BSAM are intended above all to show the quality of the building when it is finished and for later comparison with other buildings. Less attention is given to the optimization of the building with the help of BSAM in the planning phase. Some BSAM do allow the early testing of the level of fulfilment of criteria and the foreseen final score. This means that in the early design phase of the project a licensed assessor uses the available information and the support of building designers to give a rough estimate regarding the fulfilment of individual demands–the so-called pre-assessment [17,29]. Certain BSAM allow a preliminary score to be acquired on the basis of a smaller number of core criteria, which are assessed according to the usual procedure [25]. In both cases a licensed assessor is involved in the procedure, as BSAM are not adapted for independent use by architects. Berardi [34] states that methods must be simple enough if they are to be used as design tools. In order to introduce the sustainability assessment methods early in the design process, they must be structured in such a way that detailed information is not a prerequisite. On the basis of a review of existing literature, we found that there is a need for a method that evaluates the project solution in a comprehensive manner in the early design phase and is at the same time simple enough for independent use by architects. The developed SMEBS tried to address these questions and at the same time respond to the particularities of the local environment.
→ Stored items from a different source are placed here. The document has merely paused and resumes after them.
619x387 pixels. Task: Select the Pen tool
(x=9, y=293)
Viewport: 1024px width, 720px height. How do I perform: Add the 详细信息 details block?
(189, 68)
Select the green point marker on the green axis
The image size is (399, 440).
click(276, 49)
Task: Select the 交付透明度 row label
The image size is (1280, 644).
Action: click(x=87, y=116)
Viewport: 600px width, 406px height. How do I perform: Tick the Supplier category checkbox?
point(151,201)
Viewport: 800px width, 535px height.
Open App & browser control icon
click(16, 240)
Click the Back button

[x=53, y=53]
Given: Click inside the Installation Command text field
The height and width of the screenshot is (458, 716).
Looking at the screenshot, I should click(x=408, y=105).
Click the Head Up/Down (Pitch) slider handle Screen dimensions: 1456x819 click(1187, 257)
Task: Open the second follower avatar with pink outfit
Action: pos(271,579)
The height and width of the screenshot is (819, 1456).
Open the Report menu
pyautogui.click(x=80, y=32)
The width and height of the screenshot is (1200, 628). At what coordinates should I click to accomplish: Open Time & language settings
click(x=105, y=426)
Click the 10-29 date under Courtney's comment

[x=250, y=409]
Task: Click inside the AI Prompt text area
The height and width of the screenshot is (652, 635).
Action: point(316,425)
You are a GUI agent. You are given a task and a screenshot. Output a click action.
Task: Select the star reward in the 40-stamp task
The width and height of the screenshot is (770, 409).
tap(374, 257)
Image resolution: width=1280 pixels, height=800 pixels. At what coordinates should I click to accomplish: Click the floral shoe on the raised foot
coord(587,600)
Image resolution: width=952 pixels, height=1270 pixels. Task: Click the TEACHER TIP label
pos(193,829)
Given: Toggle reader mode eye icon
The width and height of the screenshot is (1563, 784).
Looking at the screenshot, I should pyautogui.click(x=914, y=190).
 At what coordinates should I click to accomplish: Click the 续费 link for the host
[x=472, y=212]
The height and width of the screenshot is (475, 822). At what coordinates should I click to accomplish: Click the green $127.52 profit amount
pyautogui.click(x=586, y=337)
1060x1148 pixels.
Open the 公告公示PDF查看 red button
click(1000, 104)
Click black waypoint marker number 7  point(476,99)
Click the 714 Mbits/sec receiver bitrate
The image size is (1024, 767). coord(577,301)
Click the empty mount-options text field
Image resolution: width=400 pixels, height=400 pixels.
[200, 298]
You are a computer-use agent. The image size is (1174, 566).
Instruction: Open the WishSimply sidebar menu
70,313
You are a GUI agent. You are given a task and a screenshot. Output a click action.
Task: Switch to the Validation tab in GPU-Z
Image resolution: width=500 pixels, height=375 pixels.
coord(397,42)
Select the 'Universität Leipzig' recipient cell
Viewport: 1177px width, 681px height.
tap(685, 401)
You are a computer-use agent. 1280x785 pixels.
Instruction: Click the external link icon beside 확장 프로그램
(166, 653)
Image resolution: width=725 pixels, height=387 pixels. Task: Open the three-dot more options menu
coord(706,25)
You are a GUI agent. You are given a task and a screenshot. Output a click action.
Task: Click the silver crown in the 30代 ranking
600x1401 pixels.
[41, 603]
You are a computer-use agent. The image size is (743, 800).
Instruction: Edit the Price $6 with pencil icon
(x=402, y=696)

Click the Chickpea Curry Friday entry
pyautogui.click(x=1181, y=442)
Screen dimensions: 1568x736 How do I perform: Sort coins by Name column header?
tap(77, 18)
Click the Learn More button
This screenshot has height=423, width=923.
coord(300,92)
3. Selection of the Parameters and Structuring the Model for Evaluating Building Sustainability

A selection of parameters for evaluating was created on the basis of comparable analysis of the above mentioned BSAM [17,18,19,20,21,22,23,24], recent European research projects and international standards in this field [25,26,27,28]. Due to the large number of different selected parameters, the model is hierarchically structured in four levels (Figure 2): level 1–assessment of the building’s sustainability, level 2-aspects, level 3–categories, and level 4-criteria. On level 2 we have divided the building sustainability score into three aspects: burden on the natural environment (environmental aspect), the quality of the built environment (user aspect) and the economic efficiency of the project (financial aspect), as prescribed by standard ISO 21929: Sustainability in building construction. The aspects are further subdivided into categories that stem from thematically connected criteria chosen at the fourth level. The environmental aspect consists of the categories of pollution and waste, energy, water use, materials and sustainable land use. The user aspect consists of the categories of well-being, functionality and technical properties. The financial aspect consists of the categories of costs and property value. At the fourth level we determined 33 criteria (Table 1), on the following basis:
criteria are recognized as core indicators for building sustainability assessment [27,28];
the building is considered in its entire life-cycle, from the phase of acquisition of raw materials, production of materials and components, construction, operation and maintenance of the building and its demolition and disposal;
the frequency of apparition of certain criteria (or their content) in foreign BSAM;
inclusion of a variety of criteria to cover all three distinct aspects of sustainability [28] and take into account regional particularities.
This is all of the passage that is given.